First published in The Melbourne Review May 2013
AS the launch of the new Brunetti in Carlton approached, owner Yuri Angelé averaged a whopping 12 cups of coffee a day.
Such was his anticipation to meet the April 3 deadline of this most ambitious incarnation of the family business. He need not have worried. Locals have embraced the new Brunetti in Lygon Court and the expanded range of dining options it now offers. In partnership with his brother Fabio and designed by their architect brother Joe, this is the largest of their four Melbourne cafés and is located at the site of the first Brunetti which opened in 1974.
The extensive design and planning of the vast kitchen and front of house area represents a culmination of what they have learnt over many years in the business. Three years of planning and trips to Italy, France and Germany to seek out the best examples of cafés of a similar scale were to ensure an authenticity of product, service and design. Angelé explains that this authenticity, and of course the coffee and cakes, are central to the success of Brunetti.
“It is important for customers to see the complex process of making products on site,” he says.
A chef will make fresh pasta in full view of patrons when the restaurant and retail area eventually extend into the remaining 800m2 above Drummond Street. Currently, the restaurant has a view to the preparation area of Executive Chef Giuseppe Santoro.
Patrons can enter Brunetti via the spacious entry from Lygon Court or from the forecourt on Lygon Street. Traditional Brunetti celebration cakes are on display in custom made refrigerators which line the shopfront and both sides of the forecourt entry. One side of the café is dining and retail with the other side dedicated to the display of small cakes, biscuits, pastries, savouries, panini and pizza. With such a long tenancy to consider, the plan is composed of three large circular spaces and two smaller dining areas. A high-tech pizza oven with rotating interior is the focal point of the Pizzeria. Adjacent to this is the colourful gelati bar dispensing homemade gelati and already a hit with the locals.

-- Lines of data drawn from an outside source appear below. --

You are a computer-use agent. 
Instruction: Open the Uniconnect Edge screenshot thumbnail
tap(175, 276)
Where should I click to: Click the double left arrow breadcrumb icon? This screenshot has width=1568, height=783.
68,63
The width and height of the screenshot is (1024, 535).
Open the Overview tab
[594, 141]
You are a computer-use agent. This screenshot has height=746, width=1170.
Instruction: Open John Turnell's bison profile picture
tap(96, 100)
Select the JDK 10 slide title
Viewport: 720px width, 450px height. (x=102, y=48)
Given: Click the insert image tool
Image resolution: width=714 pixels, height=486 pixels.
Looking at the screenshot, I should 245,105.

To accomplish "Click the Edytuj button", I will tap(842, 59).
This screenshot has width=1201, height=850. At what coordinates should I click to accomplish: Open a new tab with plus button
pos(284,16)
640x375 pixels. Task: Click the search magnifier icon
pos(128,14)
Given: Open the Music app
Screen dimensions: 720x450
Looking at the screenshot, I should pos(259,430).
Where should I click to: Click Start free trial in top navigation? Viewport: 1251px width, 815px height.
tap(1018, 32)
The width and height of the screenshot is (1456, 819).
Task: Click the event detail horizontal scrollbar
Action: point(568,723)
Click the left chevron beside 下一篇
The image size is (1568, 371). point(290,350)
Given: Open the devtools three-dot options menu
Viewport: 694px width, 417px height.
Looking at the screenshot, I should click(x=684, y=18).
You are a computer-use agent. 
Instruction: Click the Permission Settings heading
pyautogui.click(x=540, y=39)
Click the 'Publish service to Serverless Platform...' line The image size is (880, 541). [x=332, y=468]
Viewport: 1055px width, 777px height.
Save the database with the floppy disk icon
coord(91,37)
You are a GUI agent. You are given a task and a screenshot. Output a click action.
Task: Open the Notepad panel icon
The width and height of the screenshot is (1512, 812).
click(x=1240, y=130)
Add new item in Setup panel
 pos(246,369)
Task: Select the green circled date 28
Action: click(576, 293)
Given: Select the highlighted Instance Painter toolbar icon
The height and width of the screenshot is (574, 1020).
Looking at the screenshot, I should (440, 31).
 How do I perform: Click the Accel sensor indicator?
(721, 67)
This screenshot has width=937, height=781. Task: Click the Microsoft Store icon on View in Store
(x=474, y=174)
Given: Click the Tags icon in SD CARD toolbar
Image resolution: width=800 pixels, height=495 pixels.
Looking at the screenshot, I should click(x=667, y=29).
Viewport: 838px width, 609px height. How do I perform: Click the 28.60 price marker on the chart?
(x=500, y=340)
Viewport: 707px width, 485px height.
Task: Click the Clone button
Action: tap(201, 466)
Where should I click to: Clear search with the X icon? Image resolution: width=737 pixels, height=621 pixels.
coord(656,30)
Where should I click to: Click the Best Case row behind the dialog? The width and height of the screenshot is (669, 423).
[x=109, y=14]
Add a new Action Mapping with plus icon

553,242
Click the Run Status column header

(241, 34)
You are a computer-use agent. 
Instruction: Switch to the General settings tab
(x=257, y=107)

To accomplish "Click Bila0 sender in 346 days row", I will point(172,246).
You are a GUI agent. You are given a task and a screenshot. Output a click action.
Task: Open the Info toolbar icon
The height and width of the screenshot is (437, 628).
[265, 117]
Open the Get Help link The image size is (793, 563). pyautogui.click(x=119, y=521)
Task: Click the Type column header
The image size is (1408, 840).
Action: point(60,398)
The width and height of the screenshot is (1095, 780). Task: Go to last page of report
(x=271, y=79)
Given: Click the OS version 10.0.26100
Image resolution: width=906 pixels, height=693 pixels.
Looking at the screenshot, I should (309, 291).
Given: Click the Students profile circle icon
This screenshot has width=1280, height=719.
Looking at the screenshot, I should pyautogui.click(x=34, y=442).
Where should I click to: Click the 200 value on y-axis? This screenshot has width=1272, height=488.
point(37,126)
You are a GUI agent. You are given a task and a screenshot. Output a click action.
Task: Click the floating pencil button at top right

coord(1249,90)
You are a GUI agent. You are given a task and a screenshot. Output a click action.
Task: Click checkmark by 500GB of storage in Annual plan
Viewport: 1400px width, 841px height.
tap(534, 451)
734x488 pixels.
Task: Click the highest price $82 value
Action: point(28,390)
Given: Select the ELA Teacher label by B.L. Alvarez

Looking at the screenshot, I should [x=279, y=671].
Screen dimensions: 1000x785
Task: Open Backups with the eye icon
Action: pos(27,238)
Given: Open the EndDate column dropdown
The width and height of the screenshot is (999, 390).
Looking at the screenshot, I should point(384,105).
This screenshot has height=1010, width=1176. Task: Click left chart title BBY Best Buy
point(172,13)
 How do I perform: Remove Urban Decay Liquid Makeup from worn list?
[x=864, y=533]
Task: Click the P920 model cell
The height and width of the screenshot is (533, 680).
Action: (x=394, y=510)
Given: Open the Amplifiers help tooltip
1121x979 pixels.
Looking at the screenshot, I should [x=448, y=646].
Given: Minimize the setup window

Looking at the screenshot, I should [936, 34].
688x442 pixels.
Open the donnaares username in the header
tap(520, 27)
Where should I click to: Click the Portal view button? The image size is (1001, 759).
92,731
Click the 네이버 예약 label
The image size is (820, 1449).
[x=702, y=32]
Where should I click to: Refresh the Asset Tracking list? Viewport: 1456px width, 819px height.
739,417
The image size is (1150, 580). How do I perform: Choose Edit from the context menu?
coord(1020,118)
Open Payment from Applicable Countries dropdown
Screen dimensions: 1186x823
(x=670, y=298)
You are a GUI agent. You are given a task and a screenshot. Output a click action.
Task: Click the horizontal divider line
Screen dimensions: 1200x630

Curved walls and clever merchandising throughout Brunetti and at custom designed display units give the restaurant a sense of intimacy from the more active café. Each seating area has a different appeal to the next. Layers of detail include custom designed dining tables and chairs and feature ceilings which indicate a thoroughly considered three dimensional response to the interior. Elements such as custom designed clusters of pendant lights, amusing chef hat wall lights and heat lamp shades help to define each zone.
“The heart of the business is the coffee bar where the baristas are on show,” Angelé explains. “The central station is elevated and it’s designed to be seen from almost anywhere in the café.”
While a streamlined ordering system and other operational improvements have improved waiting times for coffee, the oversized copper light shade above the baristas is inspired by a low-tech traditional approach to making coffee. The base of a bialetti stovetop espresso coffee percolator is the inspiration for this recurring motif which also forms the base of the round communal table.
Certain details remain consistent across all the Brunetti cafés. Custom made terrazzo floor tiles, floral patterned Bisazza mosaic tiles, dark stained timber veneer, large black and white photographs of 1940’s Rome and white Carrara marble are signature finishes of the Brunetti brand. Angelé is especially pleased with the feature mosaic marble floor patterns designed in Italy and arranged and installed by TTI Stone.